The Financial Action Task Force (FATF) is pressuring Ireland to amend its legislative framework covering politically exposed persons (PEPs) and high-risk countries. The country has a strong money laundering offence but has failed to convict anybody of money laundering after a trial, or to prosecute a terrorist financing offence, the FATF said.

Ireland is only partially compliant with FATF recommendations on PEPs and correspondent banking, and non-compliant on high-risk countries, it said in its mutual evaluation report on anti-money laundering and counter terrorist financing measures in Ireland.

“FATF expects to see Ireland address all deficiencies identified in the report, in particular those identified as partially compliant and non- compliant, and it will be required to report on progress until it has done so,” a FATF spokeswoman said.

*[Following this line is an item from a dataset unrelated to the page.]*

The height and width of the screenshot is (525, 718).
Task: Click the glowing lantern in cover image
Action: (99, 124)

“If Ireland fails to address the deficiencies, this could lead to FATF taking action, which could ultimately harm the country’s international reputation and increase the cost of doing business there,” she said.

Top priorities

As top priorities, Ireland must focus on ensuring compliance with PEP obligations, and it should amend its legislative framework in relation to PEPs and high-risk countries, the report said.

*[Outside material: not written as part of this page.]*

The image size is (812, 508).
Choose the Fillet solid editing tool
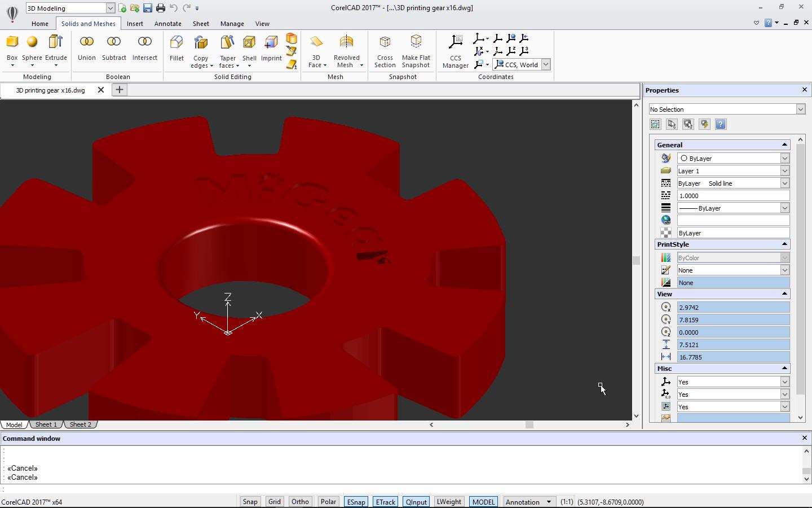point(176,48)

Ireland should also pursue more actively terrorist financing prosecutions with a view to securing convictions, and should seek to prosecute a wider range of money laundering cases, the FATF spokeswoman said.

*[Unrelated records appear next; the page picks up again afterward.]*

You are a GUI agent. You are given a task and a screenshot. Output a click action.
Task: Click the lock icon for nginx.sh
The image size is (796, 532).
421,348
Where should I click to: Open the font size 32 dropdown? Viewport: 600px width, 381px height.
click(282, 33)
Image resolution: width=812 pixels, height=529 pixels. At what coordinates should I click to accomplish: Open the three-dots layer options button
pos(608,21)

Ireland should enhance its efforts to pursue the proceeds of crime moved offshore, she said. It must review and strengthen its asset confiscation legislation. The country should also have more quantitative data in its risk understanding, and take further steps to give competent authorities access to beneficial ownership, the report said.

Conviction failure

Ireland has secured 22 money laundering convictions where the offender has pleaded guilty, but the complete lack of convictions after a trial may reflect reluctance by prosecutors to test the anti-money laundering laws or a conservative approach by the judiciary.

No prosecutions of terrorist financing offences have occurred, the report found. Where terrorist financing activities have been identified, the authorities pursued other offences under the general counter-terrorism legislation. The evidential requirements of the terrorism financing offence would seem difficult to prove beyond a reasonable doubt.

PEP and senior management

FATF has found the requirement on financial institutions to have risk-based procedures to decide whether a customer is a PEP does not cover foreign PEPs residing in Ireland. The PEP definition excludes domestic or international organisation PEPs.

There is no requirement to determine the beneficial owner of a life insurance policy or to inform senior management before a policy payout, or to consider making a suspicious transaction report, the report found.

Ireland also does not have requirements to obtain senior management approval for establishing business relationships with such customers, or determine the source of wealth and source of funds involved in the business relationship and to monitor this relationship.

FATF found that Ireland was only partially compliant with its recommendation on correspondent banking relationships. Enhanced measures apply only to respondent institutions outside the European Union.

Other areas of partial compliance include new technology. There is no requirement for financial institutions to undertake risk assessments specifically before launching new products or practices, and so no measures to manage the risks.

On wire transfers, another area of partial compliance, intermediary financial institutions are not required to have risk-based policies to decide when to execute, reject or suspend a wire transfer lacking originator or beneficiary information.

Ireland is only partially compliant with the FATF recommendation on internal controls and foreign branches and subsidiaries. There are numerous shortcomings on reporting entities’ internal controls, such as no explicit requirement for the appointment of a compliance officer.

On high-risk countries Ireland is non-compliant, lacking the measures which require applying enhanced due diligence measures involving a country where FATF has called for its members to apply them. Ireland lacks the ability to impose countermeasures.

Due diligence

On customer due diligence Ireland is partially compliant. There are deficiencies in provisions for customer due diligence, recordkeeping, PEPs and new technologies.
On transparency and beneficial ownership of legal arrangements, Ireland is partially compliant. Professional trustees must have information on beneficiaries and face sanctions for failure to comply with identification requirements, but this does cover cases where a private individual does so.

Ireland achieved some positive results in the report. It has a good understanding of the money laundering and terrorist risks it faces, the FATF spokeswoman noted. A strong point of the Irish system is good coordination between national authorities and with the private sector. Ireland has achieved good results in supervision and international cooperation.
Ireland recently adopted requirements for companies to gather and maintain information on beneficial ownership, the FATF spokeswoman said.

“Once fully implemented, this will enhance transparency and improve measures to combat money laundering and terrorist financing,” she said.